Task prompt -> Going through the data below, tally every line where the string "will" occurs, then give only the tally.

---------- Supplied records

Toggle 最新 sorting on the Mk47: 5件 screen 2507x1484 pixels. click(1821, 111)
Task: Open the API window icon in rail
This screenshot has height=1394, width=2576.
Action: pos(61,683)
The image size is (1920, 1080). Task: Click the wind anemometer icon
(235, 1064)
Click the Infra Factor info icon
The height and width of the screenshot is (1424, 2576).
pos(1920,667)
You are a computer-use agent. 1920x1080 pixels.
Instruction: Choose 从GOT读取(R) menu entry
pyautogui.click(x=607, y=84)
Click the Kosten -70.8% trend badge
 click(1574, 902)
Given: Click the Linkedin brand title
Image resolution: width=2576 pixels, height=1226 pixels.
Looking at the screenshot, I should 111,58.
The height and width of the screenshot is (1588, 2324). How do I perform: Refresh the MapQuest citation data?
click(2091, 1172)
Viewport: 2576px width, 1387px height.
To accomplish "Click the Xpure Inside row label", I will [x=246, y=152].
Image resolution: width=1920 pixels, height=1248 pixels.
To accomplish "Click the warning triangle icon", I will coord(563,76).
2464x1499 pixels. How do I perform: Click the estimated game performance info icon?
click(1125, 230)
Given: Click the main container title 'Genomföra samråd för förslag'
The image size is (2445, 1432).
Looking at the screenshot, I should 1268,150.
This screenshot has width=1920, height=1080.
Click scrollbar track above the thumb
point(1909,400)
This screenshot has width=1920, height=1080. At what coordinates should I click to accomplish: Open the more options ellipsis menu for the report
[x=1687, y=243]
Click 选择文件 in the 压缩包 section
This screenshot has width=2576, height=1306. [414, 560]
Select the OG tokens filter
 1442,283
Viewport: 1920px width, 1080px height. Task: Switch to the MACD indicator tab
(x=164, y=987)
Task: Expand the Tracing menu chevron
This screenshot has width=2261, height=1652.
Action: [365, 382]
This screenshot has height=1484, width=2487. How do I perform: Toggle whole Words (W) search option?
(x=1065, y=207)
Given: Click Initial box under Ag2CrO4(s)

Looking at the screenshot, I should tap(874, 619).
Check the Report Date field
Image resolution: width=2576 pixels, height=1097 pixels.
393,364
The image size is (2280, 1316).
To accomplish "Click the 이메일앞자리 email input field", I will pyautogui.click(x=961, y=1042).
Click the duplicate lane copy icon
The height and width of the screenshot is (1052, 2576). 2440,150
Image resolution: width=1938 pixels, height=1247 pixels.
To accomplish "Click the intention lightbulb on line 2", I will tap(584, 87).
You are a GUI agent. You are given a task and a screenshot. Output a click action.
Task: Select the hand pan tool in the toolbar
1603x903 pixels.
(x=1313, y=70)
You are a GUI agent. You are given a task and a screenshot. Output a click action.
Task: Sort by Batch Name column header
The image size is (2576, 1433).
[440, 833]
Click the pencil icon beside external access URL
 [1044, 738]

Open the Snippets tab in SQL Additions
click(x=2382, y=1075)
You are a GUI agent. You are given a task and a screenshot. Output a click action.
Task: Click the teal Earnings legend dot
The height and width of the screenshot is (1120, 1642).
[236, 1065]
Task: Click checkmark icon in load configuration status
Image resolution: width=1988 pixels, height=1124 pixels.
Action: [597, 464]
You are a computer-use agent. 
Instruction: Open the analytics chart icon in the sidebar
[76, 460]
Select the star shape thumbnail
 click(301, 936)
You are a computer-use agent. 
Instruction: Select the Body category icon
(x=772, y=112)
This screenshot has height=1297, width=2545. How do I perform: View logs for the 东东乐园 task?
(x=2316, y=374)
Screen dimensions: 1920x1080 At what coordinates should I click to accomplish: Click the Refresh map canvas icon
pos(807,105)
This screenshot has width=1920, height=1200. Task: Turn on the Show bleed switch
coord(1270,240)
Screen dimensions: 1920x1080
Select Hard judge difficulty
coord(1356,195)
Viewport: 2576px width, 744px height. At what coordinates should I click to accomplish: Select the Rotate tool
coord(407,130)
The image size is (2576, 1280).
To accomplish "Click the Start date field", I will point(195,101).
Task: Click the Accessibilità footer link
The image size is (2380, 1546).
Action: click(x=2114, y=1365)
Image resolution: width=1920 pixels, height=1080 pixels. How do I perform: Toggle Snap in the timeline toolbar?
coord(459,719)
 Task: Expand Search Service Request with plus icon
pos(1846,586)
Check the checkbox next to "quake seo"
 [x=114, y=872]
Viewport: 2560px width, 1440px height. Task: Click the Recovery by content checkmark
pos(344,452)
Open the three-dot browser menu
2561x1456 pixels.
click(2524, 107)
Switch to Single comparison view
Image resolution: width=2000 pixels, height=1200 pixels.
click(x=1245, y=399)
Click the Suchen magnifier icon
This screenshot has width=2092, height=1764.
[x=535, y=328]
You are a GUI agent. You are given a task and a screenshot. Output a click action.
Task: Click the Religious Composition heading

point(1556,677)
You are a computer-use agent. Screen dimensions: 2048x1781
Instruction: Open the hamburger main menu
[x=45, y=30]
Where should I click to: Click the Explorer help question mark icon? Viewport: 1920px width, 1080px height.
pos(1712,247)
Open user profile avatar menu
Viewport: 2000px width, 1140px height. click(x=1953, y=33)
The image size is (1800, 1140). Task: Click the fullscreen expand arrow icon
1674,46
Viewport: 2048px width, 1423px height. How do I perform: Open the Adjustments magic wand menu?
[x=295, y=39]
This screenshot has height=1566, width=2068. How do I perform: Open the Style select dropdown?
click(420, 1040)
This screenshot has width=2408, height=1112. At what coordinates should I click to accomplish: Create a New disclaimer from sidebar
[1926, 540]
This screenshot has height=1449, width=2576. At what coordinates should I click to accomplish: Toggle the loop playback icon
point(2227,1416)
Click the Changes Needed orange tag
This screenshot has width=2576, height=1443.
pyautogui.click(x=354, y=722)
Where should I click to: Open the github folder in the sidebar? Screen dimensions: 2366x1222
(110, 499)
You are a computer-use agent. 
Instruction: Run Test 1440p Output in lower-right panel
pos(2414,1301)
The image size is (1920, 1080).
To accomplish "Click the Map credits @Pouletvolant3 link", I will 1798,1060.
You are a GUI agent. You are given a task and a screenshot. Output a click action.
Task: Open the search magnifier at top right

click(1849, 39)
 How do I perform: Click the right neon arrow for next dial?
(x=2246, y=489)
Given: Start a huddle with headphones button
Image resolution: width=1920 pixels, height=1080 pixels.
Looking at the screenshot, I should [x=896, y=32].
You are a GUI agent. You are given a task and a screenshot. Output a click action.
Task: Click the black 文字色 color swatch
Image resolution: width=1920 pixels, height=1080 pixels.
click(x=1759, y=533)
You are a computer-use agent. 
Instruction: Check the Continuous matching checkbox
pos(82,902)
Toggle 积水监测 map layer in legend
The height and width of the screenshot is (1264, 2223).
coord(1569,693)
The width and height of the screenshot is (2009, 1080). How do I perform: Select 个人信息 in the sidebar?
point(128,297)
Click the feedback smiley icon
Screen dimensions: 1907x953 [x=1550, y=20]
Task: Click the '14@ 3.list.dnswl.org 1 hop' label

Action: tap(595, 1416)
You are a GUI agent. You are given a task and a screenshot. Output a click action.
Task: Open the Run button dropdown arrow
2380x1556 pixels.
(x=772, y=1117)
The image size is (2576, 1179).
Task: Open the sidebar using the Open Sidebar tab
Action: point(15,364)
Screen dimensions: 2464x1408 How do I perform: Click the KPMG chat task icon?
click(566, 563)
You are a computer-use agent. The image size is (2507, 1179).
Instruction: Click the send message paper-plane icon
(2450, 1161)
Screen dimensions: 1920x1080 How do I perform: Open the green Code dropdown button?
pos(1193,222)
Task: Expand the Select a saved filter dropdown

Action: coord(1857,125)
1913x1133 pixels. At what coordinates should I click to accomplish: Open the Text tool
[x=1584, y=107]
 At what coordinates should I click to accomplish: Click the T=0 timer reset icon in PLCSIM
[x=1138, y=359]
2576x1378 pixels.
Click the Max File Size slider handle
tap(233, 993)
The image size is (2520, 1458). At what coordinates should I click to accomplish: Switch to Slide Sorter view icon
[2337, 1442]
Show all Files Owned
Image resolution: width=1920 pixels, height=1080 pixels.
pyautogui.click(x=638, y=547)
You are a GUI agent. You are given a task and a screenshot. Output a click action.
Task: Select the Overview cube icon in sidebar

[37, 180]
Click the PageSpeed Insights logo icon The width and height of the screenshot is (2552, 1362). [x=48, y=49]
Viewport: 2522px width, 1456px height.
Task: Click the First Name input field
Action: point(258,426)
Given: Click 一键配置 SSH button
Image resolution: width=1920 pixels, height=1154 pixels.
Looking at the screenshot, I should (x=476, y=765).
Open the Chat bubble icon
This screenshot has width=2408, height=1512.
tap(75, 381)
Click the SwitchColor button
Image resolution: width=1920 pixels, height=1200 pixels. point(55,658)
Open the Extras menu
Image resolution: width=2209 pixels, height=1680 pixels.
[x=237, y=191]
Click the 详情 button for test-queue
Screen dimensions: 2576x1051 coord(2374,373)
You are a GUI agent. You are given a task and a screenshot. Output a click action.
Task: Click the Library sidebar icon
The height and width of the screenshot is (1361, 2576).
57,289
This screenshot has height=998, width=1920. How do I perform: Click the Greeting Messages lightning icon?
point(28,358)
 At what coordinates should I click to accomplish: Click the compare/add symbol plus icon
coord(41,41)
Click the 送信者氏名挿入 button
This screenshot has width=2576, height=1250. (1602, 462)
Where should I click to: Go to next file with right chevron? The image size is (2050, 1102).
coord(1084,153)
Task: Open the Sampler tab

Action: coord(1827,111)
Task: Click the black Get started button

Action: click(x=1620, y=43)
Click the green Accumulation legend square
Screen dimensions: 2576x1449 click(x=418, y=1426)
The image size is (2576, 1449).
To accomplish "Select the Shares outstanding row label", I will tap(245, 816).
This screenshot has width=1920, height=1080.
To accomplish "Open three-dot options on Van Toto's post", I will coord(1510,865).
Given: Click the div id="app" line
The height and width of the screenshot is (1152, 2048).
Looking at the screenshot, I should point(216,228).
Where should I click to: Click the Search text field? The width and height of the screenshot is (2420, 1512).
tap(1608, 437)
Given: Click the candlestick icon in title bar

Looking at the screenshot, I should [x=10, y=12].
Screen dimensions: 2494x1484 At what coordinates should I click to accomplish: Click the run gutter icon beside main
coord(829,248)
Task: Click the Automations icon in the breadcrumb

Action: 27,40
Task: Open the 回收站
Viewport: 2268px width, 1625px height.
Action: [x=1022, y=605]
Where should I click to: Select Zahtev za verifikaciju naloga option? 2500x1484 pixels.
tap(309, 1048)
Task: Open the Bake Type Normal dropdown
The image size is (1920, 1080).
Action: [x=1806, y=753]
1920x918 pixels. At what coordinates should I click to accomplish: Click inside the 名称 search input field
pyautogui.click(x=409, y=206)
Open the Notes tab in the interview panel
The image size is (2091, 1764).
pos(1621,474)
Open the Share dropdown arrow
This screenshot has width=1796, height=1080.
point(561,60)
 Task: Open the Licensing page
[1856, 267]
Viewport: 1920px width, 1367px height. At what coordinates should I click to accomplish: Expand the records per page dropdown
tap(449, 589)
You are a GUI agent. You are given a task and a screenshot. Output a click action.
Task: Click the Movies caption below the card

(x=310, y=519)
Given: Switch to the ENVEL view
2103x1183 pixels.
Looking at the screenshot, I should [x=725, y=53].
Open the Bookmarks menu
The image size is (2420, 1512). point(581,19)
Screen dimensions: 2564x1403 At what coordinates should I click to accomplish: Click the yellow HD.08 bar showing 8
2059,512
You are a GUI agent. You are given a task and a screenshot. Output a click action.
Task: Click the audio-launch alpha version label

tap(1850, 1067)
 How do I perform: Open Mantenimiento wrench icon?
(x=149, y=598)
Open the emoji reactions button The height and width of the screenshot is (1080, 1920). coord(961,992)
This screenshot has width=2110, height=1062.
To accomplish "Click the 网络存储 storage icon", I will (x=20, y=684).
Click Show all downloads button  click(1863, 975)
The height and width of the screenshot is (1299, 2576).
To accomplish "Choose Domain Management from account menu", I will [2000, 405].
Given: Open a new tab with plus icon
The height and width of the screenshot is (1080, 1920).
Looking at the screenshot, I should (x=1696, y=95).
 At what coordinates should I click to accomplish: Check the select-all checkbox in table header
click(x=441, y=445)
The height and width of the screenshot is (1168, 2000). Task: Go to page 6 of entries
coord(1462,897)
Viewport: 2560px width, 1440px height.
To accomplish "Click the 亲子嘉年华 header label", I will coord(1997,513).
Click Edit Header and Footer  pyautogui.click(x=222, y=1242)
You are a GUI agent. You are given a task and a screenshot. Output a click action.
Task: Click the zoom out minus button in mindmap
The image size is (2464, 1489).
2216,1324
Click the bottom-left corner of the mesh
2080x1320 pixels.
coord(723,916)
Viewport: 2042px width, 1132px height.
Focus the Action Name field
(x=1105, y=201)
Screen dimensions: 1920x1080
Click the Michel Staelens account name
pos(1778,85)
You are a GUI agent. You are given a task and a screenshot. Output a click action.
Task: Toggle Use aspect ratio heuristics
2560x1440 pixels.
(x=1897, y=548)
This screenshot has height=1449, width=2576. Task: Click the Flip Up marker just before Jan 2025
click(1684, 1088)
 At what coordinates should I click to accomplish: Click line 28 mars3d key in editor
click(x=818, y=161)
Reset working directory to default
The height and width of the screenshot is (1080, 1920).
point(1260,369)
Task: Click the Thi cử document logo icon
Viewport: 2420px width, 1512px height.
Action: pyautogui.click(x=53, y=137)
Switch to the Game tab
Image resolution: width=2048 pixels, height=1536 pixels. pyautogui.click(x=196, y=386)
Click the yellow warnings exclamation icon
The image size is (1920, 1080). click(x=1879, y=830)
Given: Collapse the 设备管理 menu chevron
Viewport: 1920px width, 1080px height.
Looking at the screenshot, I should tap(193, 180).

--------------------

Answer to this task -> 11